Everything in the records below should be set down again, word for word.
___
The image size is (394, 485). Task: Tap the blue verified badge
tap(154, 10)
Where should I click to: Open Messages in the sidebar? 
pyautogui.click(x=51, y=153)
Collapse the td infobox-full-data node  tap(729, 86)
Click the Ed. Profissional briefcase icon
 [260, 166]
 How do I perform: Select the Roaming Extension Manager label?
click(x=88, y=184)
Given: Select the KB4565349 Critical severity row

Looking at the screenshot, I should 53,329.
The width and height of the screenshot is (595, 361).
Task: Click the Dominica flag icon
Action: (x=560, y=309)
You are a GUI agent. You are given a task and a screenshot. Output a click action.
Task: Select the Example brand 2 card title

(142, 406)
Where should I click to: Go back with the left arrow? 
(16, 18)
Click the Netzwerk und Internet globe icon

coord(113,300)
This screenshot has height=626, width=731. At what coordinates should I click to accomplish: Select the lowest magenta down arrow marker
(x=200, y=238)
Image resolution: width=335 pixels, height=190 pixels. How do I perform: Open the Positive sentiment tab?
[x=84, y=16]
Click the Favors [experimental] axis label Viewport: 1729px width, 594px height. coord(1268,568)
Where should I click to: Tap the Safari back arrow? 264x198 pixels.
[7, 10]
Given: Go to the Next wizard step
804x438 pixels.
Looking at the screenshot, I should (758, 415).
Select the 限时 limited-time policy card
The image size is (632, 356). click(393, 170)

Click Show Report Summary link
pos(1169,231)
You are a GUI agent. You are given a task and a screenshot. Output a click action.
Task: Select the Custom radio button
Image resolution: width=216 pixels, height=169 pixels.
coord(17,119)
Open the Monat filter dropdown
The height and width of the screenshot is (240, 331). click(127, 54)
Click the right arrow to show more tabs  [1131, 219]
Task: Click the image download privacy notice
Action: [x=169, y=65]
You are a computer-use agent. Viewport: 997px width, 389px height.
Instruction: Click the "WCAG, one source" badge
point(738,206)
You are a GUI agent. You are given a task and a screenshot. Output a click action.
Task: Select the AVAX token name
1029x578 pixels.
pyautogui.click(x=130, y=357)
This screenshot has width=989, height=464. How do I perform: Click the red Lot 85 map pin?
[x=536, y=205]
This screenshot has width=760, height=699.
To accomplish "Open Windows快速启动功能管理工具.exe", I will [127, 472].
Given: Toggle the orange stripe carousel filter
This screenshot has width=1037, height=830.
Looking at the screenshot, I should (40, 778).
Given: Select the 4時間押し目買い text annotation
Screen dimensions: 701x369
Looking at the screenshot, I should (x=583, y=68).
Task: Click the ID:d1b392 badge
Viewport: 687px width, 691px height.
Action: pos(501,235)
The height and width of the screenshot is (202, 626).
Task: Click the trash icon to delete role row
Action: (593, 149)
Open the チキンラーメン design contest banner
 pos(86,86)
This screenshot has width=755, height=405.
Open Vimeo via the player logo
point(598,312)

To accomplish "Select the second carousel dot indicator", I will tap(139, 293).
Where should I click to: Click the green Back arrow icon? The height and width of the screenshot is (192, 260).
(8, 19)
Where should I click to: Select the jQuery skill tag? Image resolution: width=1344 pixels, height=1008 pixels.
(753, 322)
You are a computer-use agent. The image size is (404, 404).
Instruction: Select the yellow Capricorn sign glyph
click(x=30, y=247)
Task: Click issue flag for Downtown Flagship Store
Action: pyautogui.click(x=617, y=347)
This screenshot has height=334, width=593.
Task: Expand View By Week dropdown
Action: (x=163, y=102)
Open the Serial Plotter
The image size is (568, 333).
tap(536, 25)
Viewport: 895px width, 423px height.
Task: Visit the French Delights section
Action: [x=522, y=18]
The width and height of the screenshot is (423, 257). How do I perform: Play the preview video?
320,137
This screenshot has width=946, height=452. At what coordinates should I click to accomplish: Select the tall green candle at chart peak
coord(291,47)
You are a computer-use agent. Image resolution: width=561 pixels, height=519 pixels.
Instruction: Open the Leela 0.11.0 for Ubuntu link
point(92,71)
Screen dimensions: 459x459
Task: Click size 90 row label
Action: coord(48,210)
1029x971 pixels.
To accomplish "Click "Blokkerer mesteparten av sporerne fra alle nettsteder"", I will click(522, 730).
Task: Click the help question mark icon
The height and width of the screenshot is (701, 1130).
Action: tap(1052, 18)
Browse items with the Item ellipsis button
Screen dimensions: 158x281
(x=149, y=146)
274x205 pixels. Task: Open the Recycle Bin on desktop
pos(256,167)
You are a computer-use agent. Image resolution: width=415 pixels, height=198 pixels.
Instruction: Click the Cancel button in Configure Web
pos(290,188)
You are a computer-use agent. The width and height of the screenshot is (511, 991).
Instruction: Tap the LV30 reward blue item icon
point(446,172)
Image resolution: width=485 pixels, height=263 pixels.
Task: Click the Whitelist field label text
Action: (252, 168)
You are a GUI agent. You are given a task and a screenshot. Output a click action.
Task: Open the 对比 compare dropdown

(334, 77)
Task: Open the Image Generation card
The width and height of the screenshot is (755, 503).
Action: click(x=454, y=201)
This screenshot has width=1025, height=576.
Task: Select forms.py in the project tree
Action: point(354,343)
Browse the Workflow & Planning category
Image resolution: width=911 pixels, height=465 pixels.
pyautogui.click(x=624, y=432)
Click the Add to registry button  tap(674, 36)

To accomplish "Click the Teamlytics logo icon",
___
### TASK RESULT
The image size is (394, 485). Task: Tap the blue verified badge
tap(154, 10)
Where should I click to: Open Messages in the sidebar? 
pyautogui.click(x=51, y=153)
Collapse the td infobox-full-data node  tap(729, 86)
Click the Ed. Profissional briefcase icon
 [260, 166]
 How do I perform: Select the Roaming Extension Manager label?
click(x=88, y=184)
Given: Select the KB4565349 Critical severity row

Looking at the screenshot, I should 53,329.
The width and height of the screenshot is (595, 361).
Task: Click the Dominica flag icon
Action: (x=560, y=309)
You are a GUI agent. You are given a task and a screenshot. Output a click action.
Task: Select the Example brand 2 card title

(142, 406)
Where should I click to: Go back with the left arrow? 
(16, 18)
Click the Netzwerk und Internet globe icon

coord(113,300)
This screenshot has height=626, width=731. At what coordinates should I click to accomplish: Select the lowest magenta down arrow marker
(x=200, y=238)
Image resolution: width=335 pixels, height=190 pixels. How do I perform: Open the Positive sentiment tab?
[x=84, y=16]
Click the Favors [experimental] axis label Viewport: 1729px width, 594px height. coord(1268,568)
Where should I click to: Tap the Safari back arrow? 264x198 pixels.
[7, 10]
Given: Go to the Next wizard step
804x438 pixels.
Looking at the screenshot, I should (758, 415).
Select the 限时 limited-time policy card
The image size is (632, 356). click(393, 170)

Click Show Report Summary link
pos(1169,231)
You are a GUI agent. You are given a task and a screenshot. Output a click action.
Task: Select the Custom radio button
Image resolution: width=216 pixels, height=169 pixels.
coord(17,119)
Open the Monat filter dropdown
The height and width of the screenshot is (240, 331). click(127, 54)
Click the right arrow to show more tabs  [1131, 219]
Task: Click the image download privacy notice
Action: [x=169, y=65]
You are a computer-use agent. Viewport: 997px width, 389px height.
Instruction: Click the "WCAG, one source" badge
point(738,206)
You are a GUI agent. You are given a task and a screenshot. Output a click action.
Task: Select the AVAX token name
1029x578 pixels.
pyautogui.click(x=130, y=357)
This screenshot has width=989, height=464. How do I perform: Click the red Lot 85 map pin?
[x=536, y=205]
This screenshot has width=760, height=699.
To accomplish "Open Windows快速启动功能管理工具.exe", I will [127, 472].
Given: Toggle the orange stripe carousel filter
This screenshot has width=1037, height=830.
Looking at the screenshot, I should (40, 778).
Given: Select the 4時間押し目買い text annotation
Screen dimensions: 701x369
Looking at the screenshot, I should (x=583, y=68).
Task: Click the ID:d1b392 badge
Viewport: 687px width, 691px height.
Action: pos(501,235)
The height and width of the screenshot is (202, 626).
Task: Click the trash icon to delete role row
Action: (593, 149)
Open the チキンラーメン design contest banner
 pos(86,86)
This screenshot has width=755, height=405.
Open Vimeo via the player logo
point(598,312)

To accomplish "Select the second carousel dot indicator", I will tap(139, 293).
Where should I click to: Click the green Back arrow icon? The height and width of the screenshot is (192, 260).
(8, 19)
Where should I click to: Select the jQuery skill tag? Image resolution: width=1344 pixels, height=1008 pixels.
(753, 322)
You are a computer-use agent. The image size is (404, 404).
Instruction: Select the yellow Capricorn sign glyph
click(x=30, y=247)
Task: Click issue flag for Downtown Flagship Store
Action: pyautogui.click(x=617, y=347)
This screenshot has height=334, width=593.
Task: Expand View By Week dropdown
Action: (x=163, y=102)
Open the Serial Plotter
The image size is (568, 333).
tap(536, 25)
Viewport: 895px width, 423px height.
Task: Visit the French Delights section
Action: [x=522, y=18]
The width and height of the screenshot is (423, 257). How do I perform: Play the preview video?
320,137
This screenshot has width=946, height=452. At what coordinates should I click to accomplish: Select the tall green candle at chart peak
coord(291,47)
You are a computer-use agent. Image resolution: width=561 pixels, height=519 pixels.
Instruction: Open the Leela 0.11.0 for Ubuntu link
point(92,71)
Screen dimensions: 459x459
Task: Click size 90 row label
Action: coord(48,210)
1029x971 pixels.
To accomplish "Click "Blokkerer mesteparten av sporerne fra alle nettsteder"", I will click(522, 730).
Task: Click the help question mark icon
The height and width of the screenshot is (701, 1130).
Action: tap(1052, 18)
Browse items with the Item ellipsis button
Screen dimensions: 158x281
(x=149, y=146)
274x205 pixels. Task: Open the Recycle Bin on desktop
pos(256,167)
You are a computer-use agent. Image resolution: width=415 pixels, height=198 pixels.
Instruction: Click the Cancel button in Configure Web
pos(290,188)
You are a computer-use agent. The width and height of the screenshot is (511, 991).
Instruction: Tap the LV30 reward blue item icon
point(446,172)
Image resolution: width=485 pixels, height=263 pixels.
Task: Click the Whitelist field label text
Action: (252, 168)
You are a GUI agent. You are given a task and a screenshot. Output a click action.
Task: Open the 对比 compare dropdown

(334, 77)
Task: Open the Image Generation card
The width and height of the screenshot is (755, 503).
Action: click(x=454, y=201)
This screenshot has width=1025, height=576.
Task: Select forms.py in the project tree
Action: point(354,343)
Browse the Workflow & Planning category
Image resolution: width=911 pixels, height=465 pixels.
pyautogui.click(x=624, y=432)
Click the Add to registry button  tap(674, 36)

To accomplish "Click the Teamlytics logo icon",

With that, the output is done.